Recently, I had the opportunity to share my experiences as a former psychiatric patient with author Gary Null, PhD, for his upcoming documentary about psychiatry. During our conversation, I brought up the concerning fact that many leaders of the pro-psychiatry movement successfully launched by the National Alliance on Mental Illness (NAMI) and other organizations have never been mental healthcare consumers themselves. I believe that advocates who have not experienced psychiatric treatment lack the ability to fully comprehend the suffering many consumers endure from adverse drug reactions.
This is, I think, a moral imperative. The use of all pharmaceutical products really is a “buyer-beware” situation—and since many psych patients become forced consumers, their advocates have a duty to be educated and concerned with adverse reactions.
During my time as a psychiatric consumer, I both experienced and witnessed much wrongdoing within the system. Among the most grievous was the liberal prescribing of psychiatric medications without consideration or warning of their known risks. Back in the late 1990s, under forced treatment for psychotic episodes labeled bipolar disorder, I had no choice but to accept drugs that I knew were causing me harm—including Parkinson-like symptoms and tardive dyskinesia that rendered me unable to care for myself. I soon realized that in order to find drug-free solutions for my health conditions, I needed to educate myself.
Once I learned more about possible medical issues that can underlie “mental illness” and alternative therapies to address them, I was able to get the correct diagnosis behind my symptoms: toxic encephalopathy from workplace chemicals. Only after I incorporated evidence-based treatments and various complementary therapies into my regimen did I begin to recover. I also developed skills to successfully advocate for myself and became passionate about promoting positive system change on behalf of others. (I shared the details of my story in a blog for Mad in America last year.)

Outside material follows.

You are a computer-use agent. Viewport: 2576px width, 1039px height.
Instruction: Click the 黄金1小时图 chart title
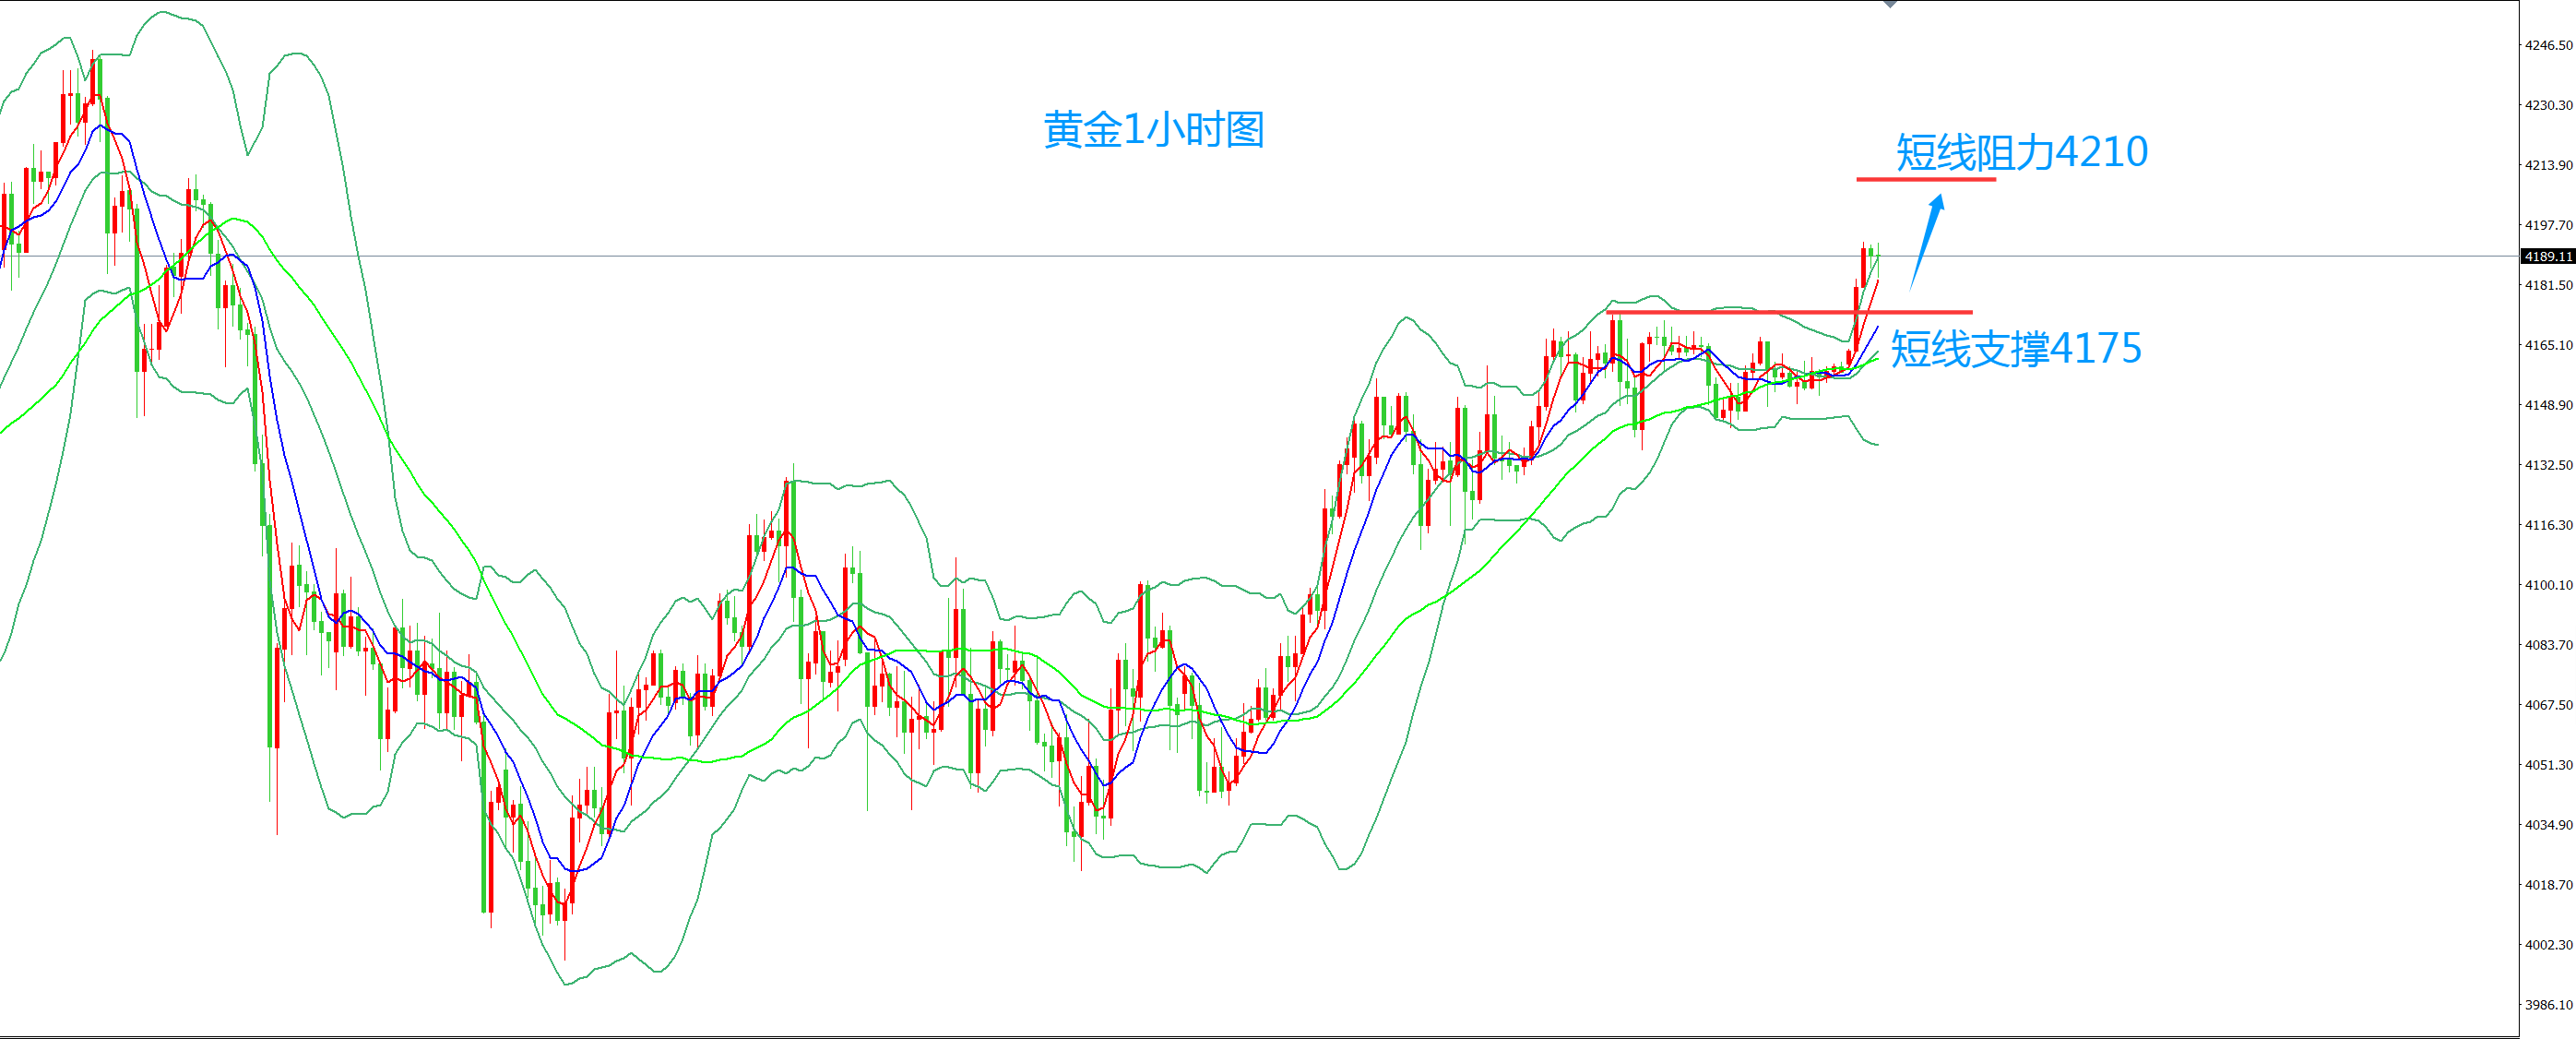click(1154, 130)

As an advocate for family members, I have seen how easy it is for prescribers to overlook their patients’ harmful, drug-induced side effects. These adverse reactions were either ignored or diagnosed as symptoms of a separate illness and treated with additional drugs. That is what happened to my late brother Lenny, whose nightmare of misdiagnosis and overdrugging, then proper care and temporary recovery I also shared here. I recognized the suffering he was enduring when his doctors continued to promote the drugs he was on as safe and effective. If not for my and my family’s persistence in advocating for him, the prescribers would not have acknowledged his drug-induced conditions.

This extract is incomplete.